=== Ejercicio planteado A ===
Enumera todas las ciudades que se nombran en el texto sobre la caída de los imperios.
=== Ejercicio planteado B ===
Retoma el texto sobre la caída de los imperios a partir de su última oración.

=== Texto proporcionado ===
Visitar Roma es constatar la fragilidad de las civilizaciones humanas. Su famoso Coliseo, construido hace casi dos mil años, albergaba cerca de cincuenta mil personas para atestiguar los logros del imperio y los talentos de sus magníficos gladiadores. Impresionan la complejidad y dimensión del estadio, pero sobre todo, la rapidez de la obra. Tardaron solamente diez años en construirlo. Esto fue posible por la abundancia de trabajo forzado de miles de esclavos; testimonio, a su vez, de la extraordinaria dominación que el imperio romano ejercía en el mundo occidental en aquel entonces.
El resto de la historia es conocido. A un lado del Coliseo se encuentran las ruinas del foro romano, que era el centro de la ciudad imperial. Este se empezó a restaurar tras cientos de años de abandono y destrucción, resultado de la caída de Roma y la larga noche medieval.
En suerte nos toca, quizá, asistir al cénit y derrumbe de otro imperio. Vimos, hacia el cierre del siglo pasado, con la caída del muro de Berlín y la desintegración de la Unión Soviética, la consolidación de una idea de convivencia global pacífica, basada en la democracia y la libertad como fundamentos para la paz y la prosperidad.
Hoy, tal vez, todo es distinto. Hoy los propios estadounidenses ven al mundo, y se ven a sí mismos, con una mezcla de nostalgia anticipada y se preguntan por qué será recordada lo que pudiera ser su tan efímera hegemonía. ¿Los viajes a la luna, la enorme prosperidad de la segunda mitad del siglo XX, los avances tecnológicos, Google y Facebook, o Hiroshima y Nagasaki?

=== Datos proporcionados ===
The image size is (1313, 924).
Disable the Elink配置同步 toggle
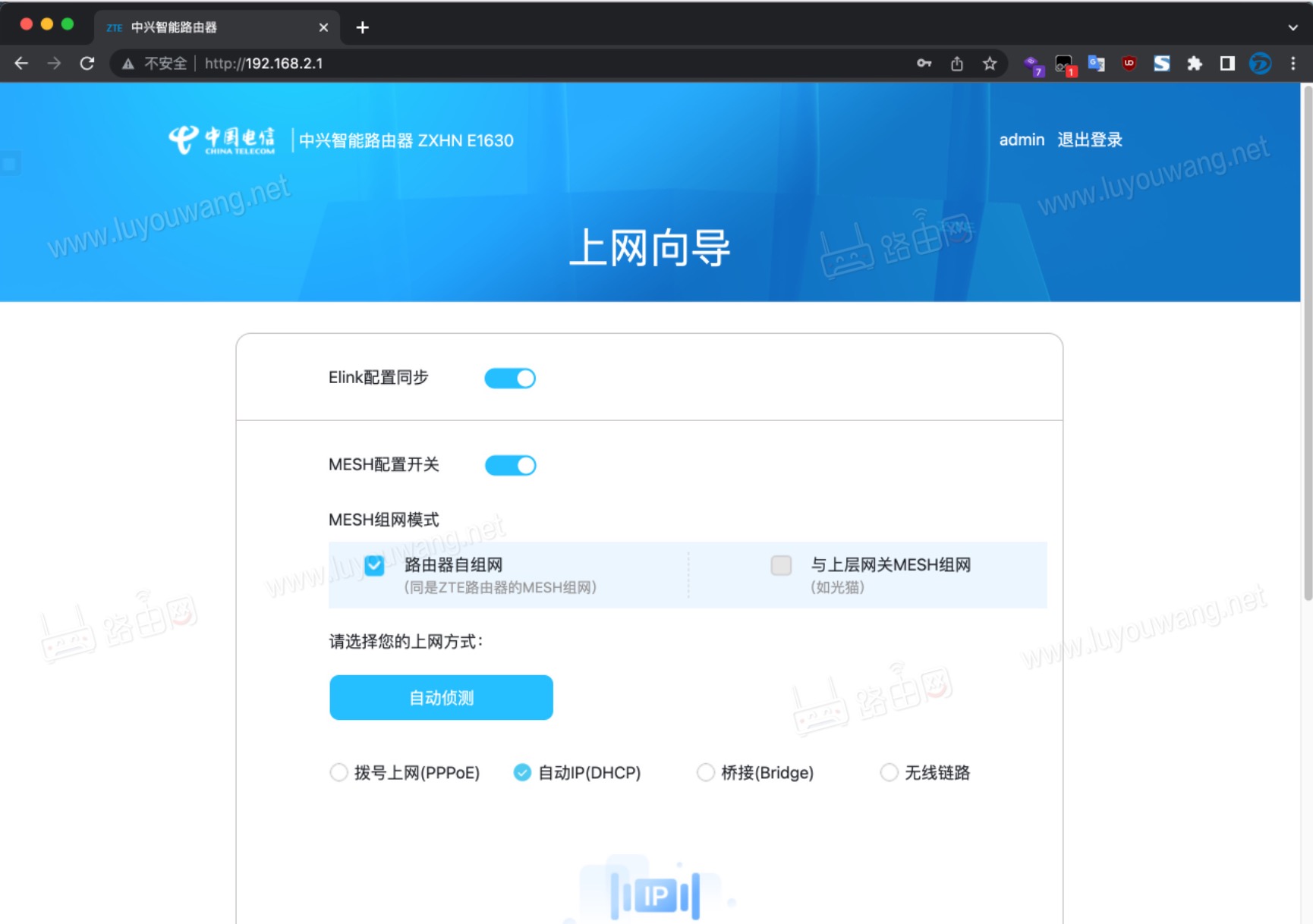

=== Respuesta final A ===
Roma, Berlín, Hiroshima y Nagasaki.

=== Respuesta final B ===
Con suerte no será recordado este periodo por una derrota catastrófica de los fundamentos que le dieron sentido. Pero ello es, precisamente, lo que está en riesgo. No sólo se trata del absurdo posible de una guerra de destrucción masiva iniciada por democracias populistas y regímenes autocráticos en mutua provocación. Más esencialmente, lo que puede ir a las ruinas de la historia es la preeminencia de la aspiración democrática e igualitaria que nos ha guiado durante casi ya trescientos años.
A ello apuntan muchas señales. Además del liderazgo de Trump, y la consolidación autoritaria en China y Rusia, en muchos espacios ha perdido vigencia la idea de que es desde la igualdad en la diferencia, desde el conflicto y el consenso, desde donde podemos reconstruir permanentemente nuestra civilización. Quizá por ello también Madeleine Albright, excanciller estadounidense, ha preparado su nuevo libro “Fascismo”, como advertencia del grave mal que nos acecha en todo el mundo.
No imagino a los emperadores romanos, a sus enormes cortes, a los miles y miles de asistentes al Coliseo conscientes, quizá hasta muy tarde, de su inminente fragilidad. Tampoco es claro que hubiese caminos ineludibles para evitar la caída. Pero hoy también en ello el mundo es distinto. Quizá la velocidad con que podemos comunicarnos, reflexionar, y hacernos cargo de los riesgos y preparar las respuestas, es una oportunidad para evadir el cataclismo. Y ahí estaría entonces, también, la gran contribución de nuestra era.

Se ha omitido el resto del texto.